Ergänzende Standards für die Recyclingbaustoffe selbst sind nicht erforderlich. Alle Baustoffe die dauerhaft im Gebäude verbleiben unterliegen hohen Qualitätskriterien. Auch für den Einsatz von recycelten Baustoffen müssen daher entsprechende Verwendungsnachweise erbracht werden und die Ansprüche an die Baustoffverordnung nachgewiesen werden.

Zu Beschlusspunkt 4:

Im Rahmen von Bauleitplanverfahren gibt es derzeit keine Rechtsgrundlage diese Thematik - über bewusste Ansätze des Bestandsschutzes hinaus - zu berücksichtigen. Der letztgenannte Ansatz findet bereits im Rahmen der laufenden Verfahren Berücksichtigung.

Ob diese Thematik, insbesondere ein Verweis auf die Energieleitlinie bzw. eine Nachhaltigkeitszertifizierung, verbindlich in allen städtebaulichen Verträgen ab 2025 festgesetzt werden kann ist noch zu prüfen.

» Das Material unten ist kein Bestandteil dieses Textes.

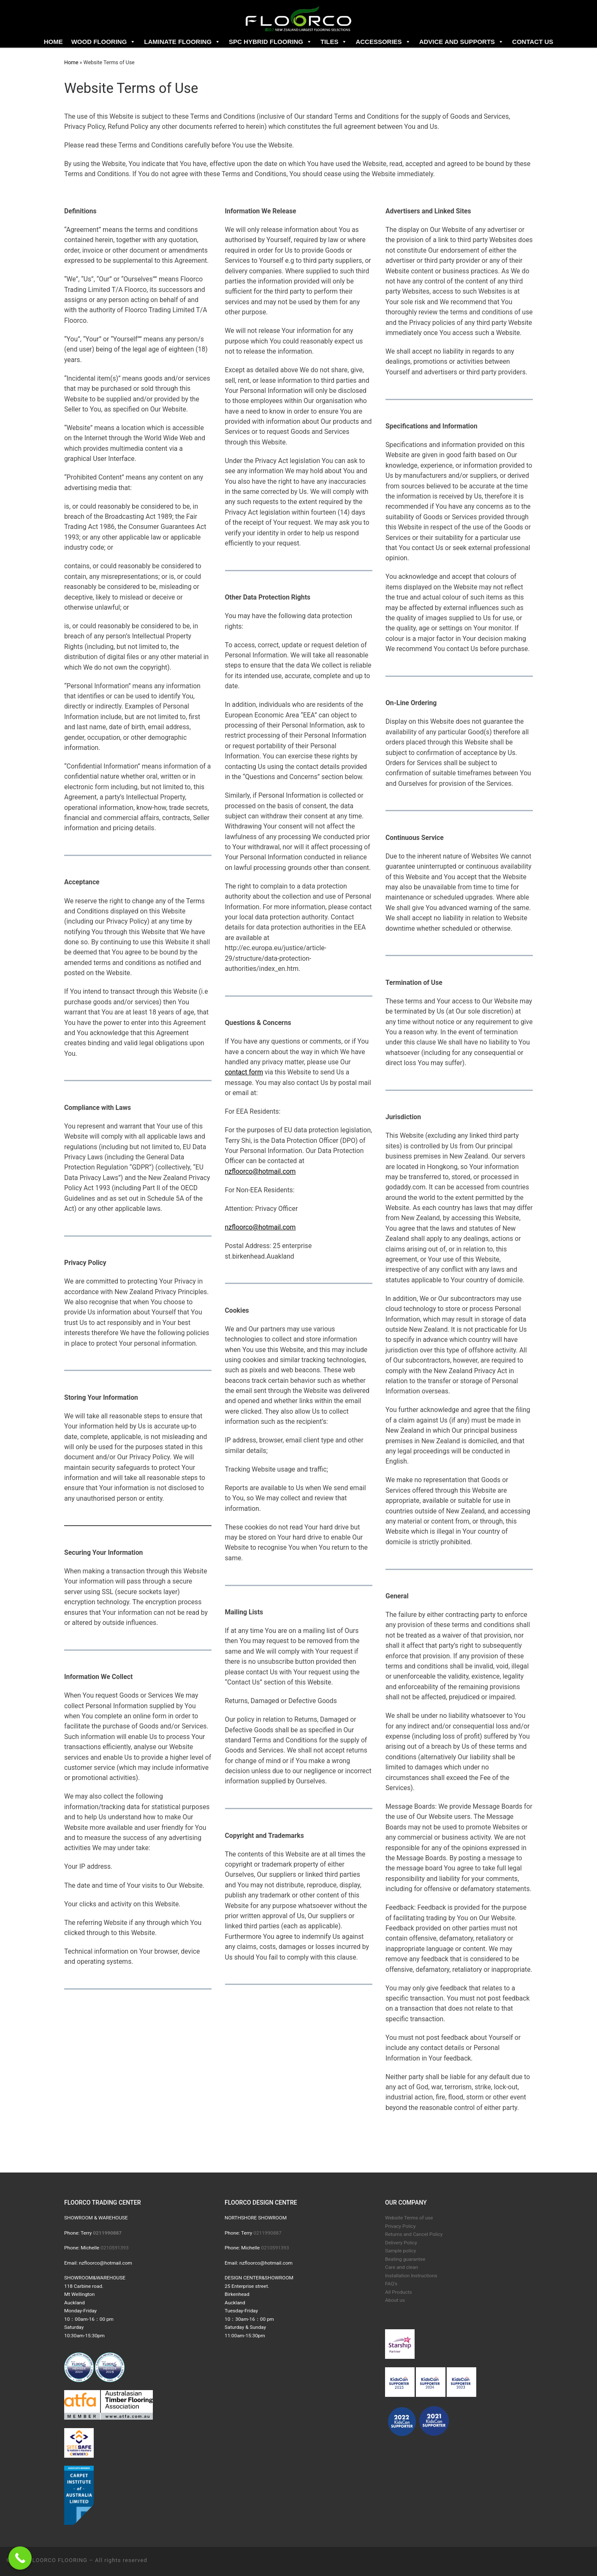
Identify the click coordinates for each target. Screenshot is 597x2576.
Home (53, 41)
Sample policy (400, 2251)
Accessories (382, 42)
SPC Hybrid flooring (270, 42)
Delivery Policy (401, 2243)
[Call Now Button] (20, 2558)
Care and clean (401, 2267)
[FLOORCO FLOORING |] (298, 18)
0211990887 (267, 2233)
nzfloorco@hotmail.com (260, 1171)
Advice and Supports (461, 42)
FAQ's (391, 2284)
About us (395, 2300)
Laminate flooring (182, 42)
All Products (398, 2292)
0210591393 (114, 2248)
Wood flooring (103, 42)
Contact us (532, 41)
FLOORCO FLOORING (58, 2560)
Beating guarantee (405, 2259)
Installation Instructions (411, 2276)
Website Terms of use (409, 2218)
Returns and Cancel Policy (413, 2234)
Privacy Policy (400, 2226)
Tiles (333, 42)
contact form (244, 1072)
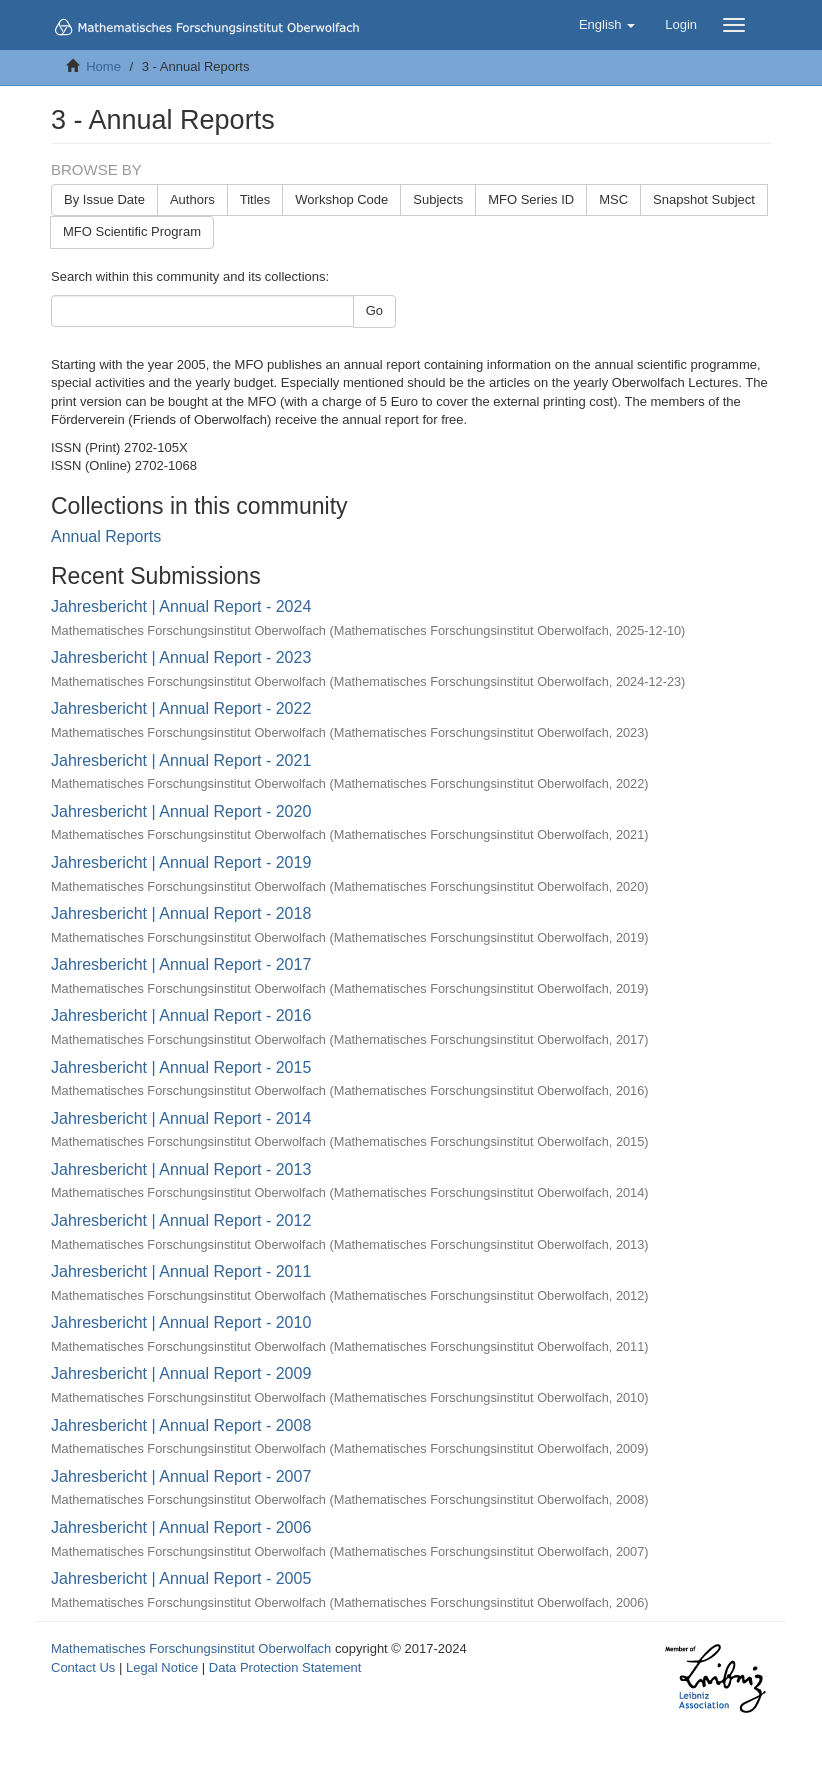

Es wird auf den Antrag VII-A-08571 „Klimaschutz und Klimawandelanpassung in der Bauleitplanung verankern“ verwiesen.

Zu Beschlusspunkt 5:

Die Einrichtung eines Beratungsangebotes für private Gebäudebesitzer/innen ist nicht erforderlich.

Das Umweltinformationszentrum - UiZ bietet bereits seit Jahren Beratungen zum Thema Bauen und Sanieren, wie z. B. nachwachsende oder recycelte Dämmstoffe, energetische Sanierung und Vieles mehr an. Weiterhin stellt die Bauherrenmappe, die private Gebäudebesitzer/innen beim Amt für Bauordnung und Denkmalspflege erhalten, Informationen und Ansprechpersonen zur Verfügung.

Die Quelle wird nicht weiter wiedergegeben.